Crate pessimize

source ·
Expand description

This crate aims to implement minimally costly optimization barriers for every architecture that has asm!() support (currently x86(_64), 32-bit ARM, AArch64 and RISC-V, more possible on nightly via the asm_experimental_arch unstable feature).

You can use these barriers to prevent the compiler from optimizing out selected redundant or unnecessary computations in situations where such optimization is undesirable. The most typical usage scenario is microbenchmarking, but there might also be applications to cryptography or low-level development, where optimization must also be controlled.

Implementations

The barriers will be implemented for any type from core/std that either…

  • Can be shoved into CPU registers, with “natural” target registers dictated by normal ABI calling conventions.
  • Can be losslessly converted back and forth to a set of values that have this property, in a manner that is easily optimized out.

Any type which is not directly supported can still be subjected to an optimization barrier by taking a reference to it and subjecting that reference to an optimization barrier, at the cost of causing the value to be spilled to memory. If the nightly default_impl feature is enabled, the crate will provide a default Pessimize impl that does this for you.

You can tell which types implement Pessimize on your compiler target by running cargo doc and checking the implementor list of Pessimize and BorrowPessimize.

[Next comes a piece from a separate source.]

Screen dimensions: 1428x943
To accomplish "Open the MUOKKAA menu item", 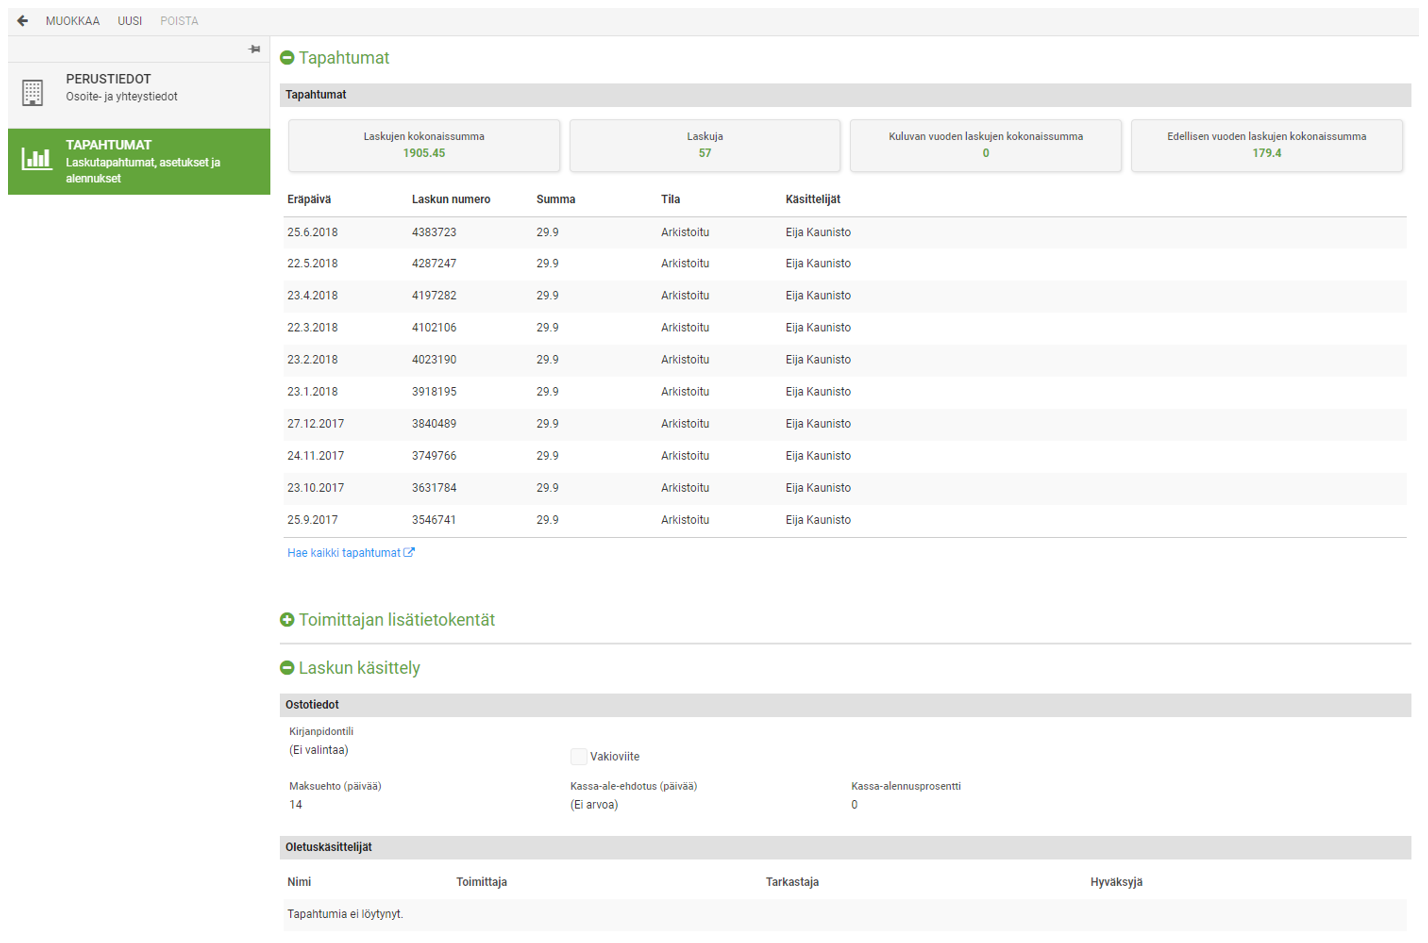I will pyautogui.click(x=73, y=21).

To implement Pessimize for your own types, you should consider implementing PessimizeCast and BorrowPessimize, which make the job a bit easier. Pessimize is automatically implemented for any type that implements BorrowPessimize.

Semantics

For pointer-like entities, optimization barriers other than hide can have the side-effect of causing the compiler to assume that global and thread-local variables might have been accessed using similar semantics as the pointer itself. This will reduce applicable compiler optimizations for such variables, so the use of hide should be favored whenever global or thread-local variables are used (or you don’t know if they are used).

In general, barriers other than hide have more avenues for surprising behavior (see their documentation for details), so you should strive to do what you want with hide if possible, and only reach for other barriers where the extra expressive power of these primitives is truly needed.

While the barriers will accept zero-sized types such as PhantomData, they will only be effective for those that access global or thread-local state, like std::alloc::System does. That is because without such external state, zero-sized objects do not own or provide access to any information, so the compiler can trivially infer that the optimization barrier cannot read or modify any internal state. Implementations of Pessimize on such types are only provided to ease automatic derivation of Pessimize like tuples (and hopefully custom structs too in the future).

The documentation of the top-level functions (hide, assume_read, consume, assume_accessed and assume_accessed_imut) contain more details on the optimization barrier that is being implemented.

When to use this crate

You should consider use of this crate over core::hint::black_box, or third party cousins thereof, because…

  • It works on stable Rust
  • It has a better-defined API contract with stronger guarantees (unlike core::hint::black_box, where “do nothing” is a valid implementation).
  • It exposes finer-grained operations, which clarify your code’s intent and reduce harmful side-effects.

The main drawbacks of this crate’s approach being that…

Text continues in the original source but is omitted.